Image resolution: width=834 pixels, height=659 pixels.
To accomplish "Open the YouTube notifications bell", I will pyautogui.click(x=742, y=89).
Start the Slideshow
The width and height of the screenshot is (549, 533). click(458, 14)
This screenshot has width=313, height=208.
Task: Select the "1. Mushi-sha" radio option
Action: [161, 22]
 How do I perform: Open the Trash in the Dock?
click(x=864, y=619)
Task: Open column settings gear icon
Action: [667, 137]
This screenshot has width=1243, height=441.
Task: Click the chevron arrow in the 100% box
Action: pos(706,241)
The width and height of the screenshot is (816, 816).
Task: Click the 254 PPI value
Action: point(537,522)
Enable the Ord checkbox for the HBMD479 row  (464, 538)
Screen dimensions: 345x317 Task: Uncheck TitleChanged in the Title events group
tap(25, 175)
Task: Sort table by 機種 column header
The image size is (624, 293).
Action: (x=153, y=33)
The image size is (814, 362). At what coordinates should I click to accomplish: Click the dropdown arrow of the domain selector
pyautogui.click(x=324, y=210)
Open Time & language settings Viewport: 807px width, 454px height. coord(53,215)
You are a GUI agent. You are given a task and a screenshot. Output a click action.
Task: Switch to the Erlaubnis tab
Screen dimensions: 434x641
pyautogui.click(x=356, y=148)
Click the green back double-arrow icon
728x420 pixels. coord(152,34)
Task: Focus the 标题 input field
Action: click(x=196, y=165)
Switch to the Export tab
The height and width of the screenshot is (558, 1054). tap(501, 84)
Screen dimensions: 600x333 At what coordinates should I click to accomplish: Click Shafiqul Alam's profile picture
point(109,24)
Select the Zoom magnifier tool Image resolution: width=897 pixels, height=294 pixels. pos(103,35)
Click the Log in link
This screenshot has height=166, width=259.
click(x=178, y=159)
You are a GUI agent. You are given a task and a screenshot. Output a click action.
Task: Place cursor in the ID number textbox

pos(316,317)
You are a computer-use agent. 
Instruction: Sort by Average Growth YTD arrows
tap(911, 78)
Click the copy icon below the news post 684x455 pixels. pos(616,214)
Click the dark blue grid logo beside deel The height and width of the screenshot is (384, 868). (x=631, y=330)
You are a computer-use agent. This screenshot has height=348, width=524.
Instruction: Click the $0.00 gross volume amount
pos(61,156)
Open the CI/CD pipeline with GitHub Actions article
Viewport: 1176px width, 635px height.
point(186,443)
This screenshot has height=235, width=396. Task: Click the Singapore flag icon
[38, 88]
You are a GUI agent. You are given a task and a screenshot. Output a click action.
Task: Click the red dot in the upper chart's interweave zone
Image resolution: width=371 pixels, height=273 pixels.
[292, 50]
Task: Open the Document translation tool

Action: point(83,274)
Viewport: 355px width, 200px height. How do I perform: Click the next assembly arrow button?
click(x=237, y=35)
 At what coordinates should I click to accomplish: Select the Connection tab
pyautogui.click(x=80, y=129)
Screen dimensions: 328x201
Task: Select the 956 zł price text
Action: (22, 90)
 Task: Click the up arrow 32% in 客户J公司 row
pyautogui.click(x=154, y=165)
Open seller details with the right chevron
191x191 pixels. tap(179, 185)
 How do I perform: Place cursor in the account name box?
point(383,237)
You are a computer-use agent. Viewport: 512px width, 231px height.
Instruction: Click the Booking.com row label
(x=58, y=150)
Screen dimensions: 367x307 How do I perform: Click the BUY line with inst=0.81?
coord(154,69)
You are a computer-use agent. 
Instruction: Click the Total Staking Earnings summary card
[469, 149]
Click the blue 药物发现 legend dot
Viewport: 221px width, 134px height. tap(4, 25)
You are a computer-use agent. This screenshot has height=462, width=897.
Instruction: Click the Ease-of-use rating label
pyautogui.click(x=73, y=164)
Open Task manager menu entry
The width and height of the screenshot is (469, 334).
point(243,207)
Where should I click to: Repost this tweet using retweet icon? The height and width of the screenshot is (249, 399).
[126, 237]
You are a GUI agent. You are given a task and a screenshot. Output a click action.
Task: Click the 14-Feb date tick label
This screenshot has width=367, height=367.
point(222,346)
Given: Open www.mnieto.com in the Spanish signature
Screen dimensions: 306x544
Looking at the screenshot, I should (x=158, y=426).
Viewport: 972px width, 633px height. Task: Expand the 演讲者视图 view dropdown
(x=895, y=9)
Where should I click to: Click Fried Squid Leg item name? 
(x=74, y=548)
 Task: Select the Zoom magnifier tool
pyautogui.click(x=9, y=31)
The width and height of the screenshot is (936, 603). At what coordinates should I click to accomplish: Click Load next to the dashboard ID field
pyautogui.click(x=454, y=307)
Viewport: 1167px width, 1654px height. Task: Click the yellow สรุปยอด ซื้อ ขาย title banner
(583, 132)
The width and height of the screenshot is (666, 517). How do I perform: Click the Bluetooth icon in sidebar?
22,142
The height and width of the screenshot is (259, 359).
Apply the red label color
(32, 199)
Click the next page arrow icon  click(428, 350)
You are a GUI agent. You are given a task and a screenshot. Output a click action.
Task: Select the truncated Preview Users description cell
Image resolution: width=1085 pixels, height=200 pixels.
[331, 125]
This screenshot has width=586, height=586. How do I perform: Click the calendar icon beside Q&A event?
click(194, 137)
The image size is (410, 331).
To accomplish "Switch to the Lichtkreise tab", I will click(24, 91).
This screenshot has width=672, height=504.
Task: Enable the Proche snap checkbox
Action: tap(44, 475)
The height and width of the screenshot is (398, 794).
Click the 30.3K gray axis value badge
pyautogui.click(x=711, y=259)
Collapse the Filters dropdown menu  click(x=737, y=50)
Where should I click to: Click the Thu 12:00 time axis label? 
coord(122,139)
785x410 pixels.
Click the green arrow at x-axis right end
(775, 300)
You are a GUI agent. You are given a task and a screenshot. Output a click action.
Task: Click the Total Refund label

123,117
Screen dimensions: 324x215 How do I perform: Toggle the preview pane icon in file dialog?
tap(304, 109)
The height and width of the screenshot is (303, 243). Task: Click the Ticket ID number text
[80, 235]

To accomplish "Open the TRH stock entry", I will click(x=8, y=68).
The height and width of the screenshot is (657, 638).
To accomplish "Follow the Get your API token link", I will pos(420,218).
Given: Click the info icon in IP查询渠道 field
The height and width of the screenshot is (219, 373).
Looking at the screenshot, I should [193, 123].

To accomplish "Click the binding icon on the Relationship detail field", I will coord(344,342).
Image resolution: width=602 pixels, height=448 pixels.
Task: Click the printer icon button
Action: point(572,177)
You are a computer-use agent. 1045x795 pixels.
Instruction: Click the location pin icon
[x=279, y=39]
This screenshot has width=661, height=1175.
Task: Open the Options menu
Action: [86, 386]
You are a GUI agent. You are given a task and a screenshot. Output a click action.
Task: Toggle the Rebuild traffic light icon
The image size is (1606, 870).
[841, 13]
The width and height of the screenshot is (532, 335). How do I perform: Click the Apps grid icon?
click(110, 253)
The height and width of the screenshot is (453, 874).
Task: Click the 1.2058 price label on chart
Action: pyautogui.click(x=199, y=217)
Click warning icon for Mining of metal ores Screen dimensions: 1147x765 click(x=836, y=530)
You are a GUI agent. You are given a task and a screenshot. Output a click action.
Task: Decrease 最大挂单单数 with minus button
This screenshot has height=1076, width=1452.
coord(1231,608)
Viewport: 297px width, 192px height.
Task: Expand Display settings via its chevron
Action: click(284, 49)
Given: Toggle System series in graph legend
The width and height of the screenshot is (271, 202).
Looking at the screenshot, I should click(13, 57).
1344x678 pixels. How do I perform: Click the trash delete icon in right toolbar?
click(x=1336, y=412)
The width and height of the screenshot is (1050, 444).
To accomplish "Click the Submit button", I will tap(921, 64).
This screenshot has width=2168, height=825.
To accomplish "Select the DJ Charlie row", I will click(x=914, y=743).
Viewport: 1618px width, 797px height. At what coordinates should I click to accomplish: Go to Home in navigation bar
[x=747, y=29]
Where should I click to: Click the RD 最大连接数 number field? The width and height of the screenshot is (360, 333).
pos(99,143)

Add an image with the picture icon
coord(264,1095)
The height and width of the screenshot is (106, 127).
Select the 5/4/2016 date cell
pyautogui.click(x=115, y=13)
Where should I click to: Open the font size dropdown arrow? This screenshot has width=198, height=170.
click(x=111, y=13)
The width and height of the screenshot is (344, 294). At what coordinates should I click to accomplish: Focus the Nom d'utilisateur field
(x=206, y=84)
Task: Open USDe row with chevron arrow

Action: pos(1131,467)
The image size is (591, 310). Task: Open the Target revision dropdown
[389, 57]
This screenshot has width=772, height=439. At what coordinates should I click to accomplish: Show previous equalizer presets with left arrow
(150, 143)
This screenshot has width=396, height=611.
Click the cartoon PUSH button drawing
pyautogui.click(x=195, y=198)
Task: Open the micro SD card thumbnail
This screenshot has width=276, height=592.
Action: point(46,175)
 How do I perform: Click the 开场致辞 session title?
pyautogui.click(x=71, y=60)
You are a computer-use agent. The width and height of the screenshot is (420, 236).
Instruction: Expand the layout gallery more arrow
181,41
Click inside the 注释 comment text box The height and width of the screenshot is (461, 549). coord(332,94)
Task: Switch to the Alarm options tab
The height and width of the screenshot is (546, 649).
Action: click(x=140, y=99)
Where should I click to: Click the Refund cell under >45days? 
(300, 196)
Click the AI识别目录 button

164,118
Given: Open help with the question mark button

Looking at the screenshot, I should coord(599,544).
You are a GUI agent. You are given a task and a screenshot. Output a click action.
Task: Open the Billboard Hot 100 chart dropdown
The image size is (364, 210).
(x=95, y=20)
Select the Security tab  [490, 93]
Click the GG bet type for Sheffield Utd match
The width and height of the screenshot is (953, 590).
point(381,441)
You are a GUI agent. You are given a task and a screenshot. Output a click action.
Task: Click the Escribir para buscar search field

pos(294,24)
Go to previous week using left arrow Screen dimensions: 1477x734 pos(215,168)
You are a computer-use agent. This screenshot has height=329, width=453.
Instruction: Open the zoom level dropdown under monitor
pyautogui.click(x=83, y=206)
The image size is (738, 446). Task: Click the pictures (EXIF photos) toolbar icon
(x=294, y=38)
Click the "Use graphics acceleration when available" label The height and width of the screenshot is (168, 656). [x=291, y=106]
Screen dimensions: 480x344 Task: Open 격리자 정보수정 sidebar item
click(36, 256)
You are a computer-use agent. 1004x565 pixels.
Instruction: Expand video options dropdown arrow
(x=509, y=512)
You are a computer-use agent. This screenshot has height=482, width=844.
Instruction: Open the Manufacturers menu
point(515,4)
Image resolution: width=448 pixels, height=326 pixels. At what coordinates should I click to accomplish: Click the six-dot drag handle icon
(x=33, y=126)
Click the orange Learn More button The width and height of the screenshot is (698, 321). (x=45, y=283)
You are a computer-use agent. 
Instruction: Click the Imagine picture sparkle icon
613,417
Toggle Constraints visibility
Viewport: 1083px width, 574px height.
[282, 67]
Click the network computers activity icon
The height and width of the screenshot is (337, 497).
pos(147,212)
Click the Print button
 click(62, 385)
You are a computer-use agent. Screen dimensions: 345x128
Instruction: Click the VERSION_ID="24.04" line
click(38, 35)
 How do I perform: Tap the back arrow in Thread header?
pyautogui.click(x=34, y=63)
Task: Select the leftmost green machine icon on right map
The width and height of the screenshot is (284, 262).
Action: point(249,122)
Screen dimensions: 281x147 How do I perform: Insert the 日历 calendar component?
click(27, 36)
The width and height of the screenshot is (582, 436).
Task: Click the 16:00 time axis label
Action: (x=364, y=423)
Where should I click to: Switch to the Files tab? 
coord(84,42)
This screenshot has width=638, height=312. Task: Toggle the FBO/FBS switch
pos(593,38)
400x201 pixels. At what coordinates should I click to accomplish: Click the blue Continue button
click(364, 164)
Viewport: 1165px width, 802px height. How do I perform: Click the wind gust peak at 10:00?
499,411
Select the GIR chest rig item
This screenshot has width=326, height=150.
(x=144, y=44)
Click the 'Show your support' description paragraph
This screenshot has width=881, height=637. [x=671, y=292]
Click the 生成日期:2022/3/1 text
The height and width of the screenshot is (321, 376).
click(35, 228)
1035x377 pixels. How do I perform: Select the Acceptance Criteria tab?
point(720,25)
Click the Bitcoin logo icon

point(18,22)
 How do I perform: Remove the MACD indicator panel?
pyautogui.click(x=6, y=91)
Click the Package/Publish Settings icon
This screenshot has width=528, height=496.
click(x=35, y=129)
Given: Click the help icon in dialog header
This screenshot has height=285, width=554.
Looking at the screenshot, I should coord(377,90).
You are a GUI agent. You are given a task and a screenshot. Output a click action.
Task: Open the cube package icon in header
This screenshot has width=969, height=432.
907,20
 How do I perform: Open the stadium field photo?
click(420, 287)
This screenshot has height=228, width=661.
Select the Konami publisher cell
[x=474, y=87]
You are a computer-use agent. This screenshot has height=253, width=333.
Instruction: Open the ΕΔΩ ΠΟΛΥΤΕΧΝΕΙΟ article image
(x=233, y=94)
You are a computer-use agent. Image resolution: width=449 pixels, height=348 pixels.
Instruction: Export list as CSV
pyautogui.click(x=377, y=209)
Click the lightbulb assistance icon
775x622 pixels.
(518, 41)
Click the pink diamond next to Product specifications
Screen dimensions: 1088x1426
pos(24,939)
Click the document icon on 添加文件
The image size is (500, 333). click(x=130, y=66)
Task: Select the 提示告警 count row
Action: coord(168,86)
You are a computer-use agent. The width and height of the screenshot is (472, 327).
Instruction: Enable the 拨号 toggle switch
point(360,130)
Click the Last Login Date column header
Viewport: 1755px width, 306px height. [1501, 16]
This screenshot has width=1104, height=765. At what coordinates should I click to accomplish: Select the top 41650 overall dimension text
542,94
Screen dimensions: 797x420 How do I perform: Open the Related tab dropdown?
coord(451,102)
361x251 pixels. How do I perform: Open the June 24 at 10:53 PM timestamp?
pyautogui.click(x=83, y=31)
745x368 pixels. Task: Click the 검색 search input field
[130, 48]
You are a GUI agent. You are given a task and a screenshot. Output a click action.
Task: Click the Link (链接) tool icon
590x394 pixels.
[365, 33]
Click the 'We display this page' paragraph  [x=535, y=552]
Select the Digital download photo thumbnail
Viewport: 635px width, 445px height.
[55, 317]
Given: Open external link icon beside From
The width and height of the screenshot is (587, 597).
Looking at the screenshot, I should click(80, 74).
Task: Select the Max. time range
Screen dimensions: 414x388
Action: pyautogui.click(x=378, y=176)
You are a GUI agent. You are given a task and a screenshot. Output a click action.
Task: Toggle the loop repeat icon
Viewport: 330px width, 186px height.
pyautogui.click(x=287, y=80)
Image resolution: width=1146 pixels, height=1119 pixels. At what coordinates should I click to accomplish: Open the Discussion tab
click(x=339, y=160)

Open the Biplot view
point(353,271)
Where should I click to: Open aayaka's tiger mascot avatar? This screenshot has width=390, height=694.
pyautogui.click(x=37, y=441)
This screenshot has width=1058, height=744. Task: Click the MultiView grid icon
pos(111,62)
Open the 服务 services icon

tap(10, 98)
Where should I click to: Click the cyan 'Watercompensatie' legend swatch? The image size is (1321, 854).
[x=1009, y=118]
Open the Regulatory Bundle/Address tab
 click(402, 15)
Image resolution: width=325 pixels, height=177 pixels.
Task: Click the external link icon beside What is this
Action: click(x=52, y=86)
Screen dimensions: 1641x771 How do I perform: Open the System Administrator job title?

+++

■ EXERCISE DIRECTIONS: For this exercise, output exactly the lines above from the line with "Instruction: Click the $0.00" to the line with "Given: Open www.mnieto.com", counting both, and leave out the rest.

■ ANSWER BOX:
Instruction: Click the $0.00 gross volume amount
pos(61,156)
Open the CI/CD pipeline with GitHub Actions article
Viewport: 1176px width, 635px height.
point(186,443)
This screenshot has height=235, width=396. Task: Click the Singapore flag icon
[38, 88]
You are a GUI agent. You are given a task and a screenshot. Output a click action.
Task: Click the red dot in the upper chart's interweave zone
Image resolution: width=371 pixels, height=273 pixels.
[292, 50]
Task: Open the Document translation tool

Action: point(83,274)
Viewport: 355px width, 200px height. How do I perform: Click the next assembly arrow button?
click(x=237, y=35)
 At what coordinates should I click to accomplish: Select the Connection tab
pyautogui.click(x=80, y=129)
Screen dimensions: 328x201
Task: Select the 956 zł price text
Action: (22, 90)
 Task: Click the up arrow 32% in 客户J公司 row
pyautogui.click(x=154, y=165)
Open seller details with the right chevron
191x191 pixels. tap(179, 185)
 How do I perform: Place cursor in the account name box?
point(383,237)
You are a computer-use agent. Viewport: 512px width, 231px height.
Instruction: Click the Booking.com row label
(x=58, y=150)
Screen dimensions: 367x307 How do I perform: Click the BUY line with inst=0.81?
coord(154,69)
You are a computer-use agent. 
Instruction: Click the Total Staking Earnings summary card
[469, 149]
Click the blue 药物发现 legend dot
Viewport: 221px width, 134px height. tap(4, 25)
You are a computer-use agent. This screenshot has height=462, width=897.
Instruction: Click the Ease-of-use rating label
pyautogui.click(x=73, y=164)
Open Task manager menu entry
The width and height of the screenshot is (469, 334).
point(243,207)
Where should I click to: Repost this tweet using retweet icon? The height and width of the screenshot is (249, 399).
[126, 237]
You are a GUI agent. You are given a task and a screenshot. Output a click action.
Task: Click the 14-Feb date tick label
This screenshot has width=367, height=367.
point(222,346)
Given: Open www.mnieto.com in the Spanish signature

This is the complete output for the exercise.